The price cap on Russian oil products was imposed Feb. 5 with the G7, the EU and Australia agreeing on caps of $100/b on imports of Russian products that typically trade at a premium to crude, such as diesel, kerosene and gasoline, and $45/b on products like fuel oil that generally trade at a discount to crude.
New sanctions banning EU countries from importing seaborne Russian oil products also kicked in Feb. 5, after similar sanctions were imposed on Russian crude in December, as part of the continuing global response to the war in Ukraine.
Analysts expect the market to be volatile this week amid uncertainty over the price impact of both measures.
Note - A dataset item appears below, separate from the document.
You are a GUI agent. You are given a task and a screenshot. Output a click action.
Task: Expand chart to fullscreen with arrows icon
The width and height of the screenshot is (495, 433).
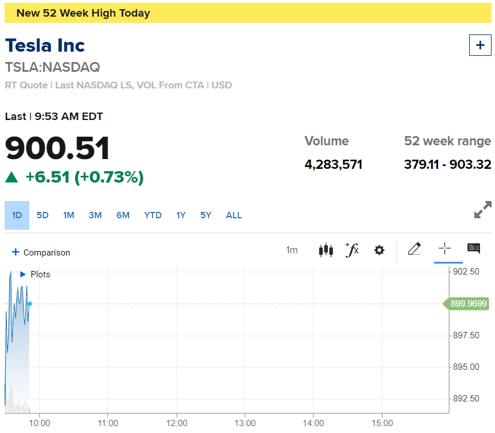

Meanwhile, OPEC+ remains cautious in its stance on crude production quotas, with Saudi Arabia waiting for clearer signs of rising demand before committing to hike crude production with its OPEC+ counterparts.
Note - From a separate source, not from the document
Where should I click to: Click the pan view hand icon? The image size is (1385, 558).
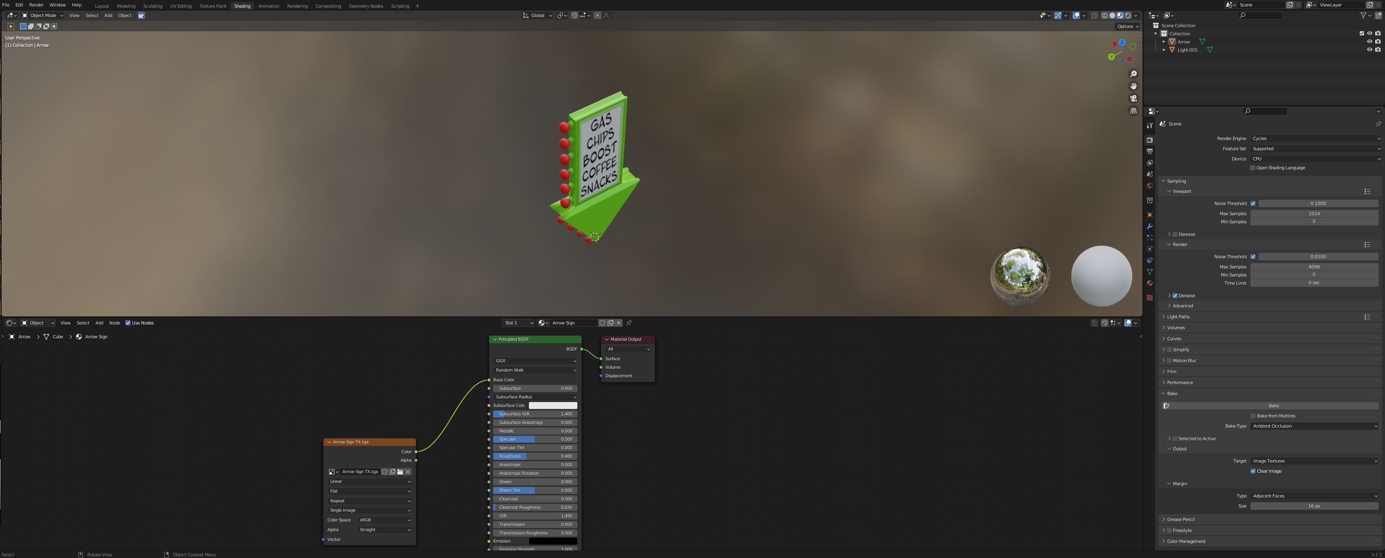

"OPEC's continued constraint on supply should keep the market tight," ANZ Research's Brian Martin and Daniel Hynes said in a Feb. 6 note.
Analysts with S&P Global Commodity Insights said they expect global oil supply to exceed demand through May, leading to inventory builds that could cap upside for crude prices.
Dubai crude swaps and intermonth spreads were mixed in mid-morning trade in Asia Feb. 6 from the previous close.
The April Dubai swap was pegged at $75.97/b at 10 am Singapore time (0200 GMT), down $1.99/b (2.55%) from the Feb. 3 Asian market close.
The March/April Dubai swap intermonth spread was pegged at 65 cents/b at 10 am, down 1 cents/b over the same period, and the April/May intermonth spread was pegged at 61 cents/b, up 2 cents/b.
The April Brent/Dubai EFS was pegged at $4.10/b, up 15 cents/b.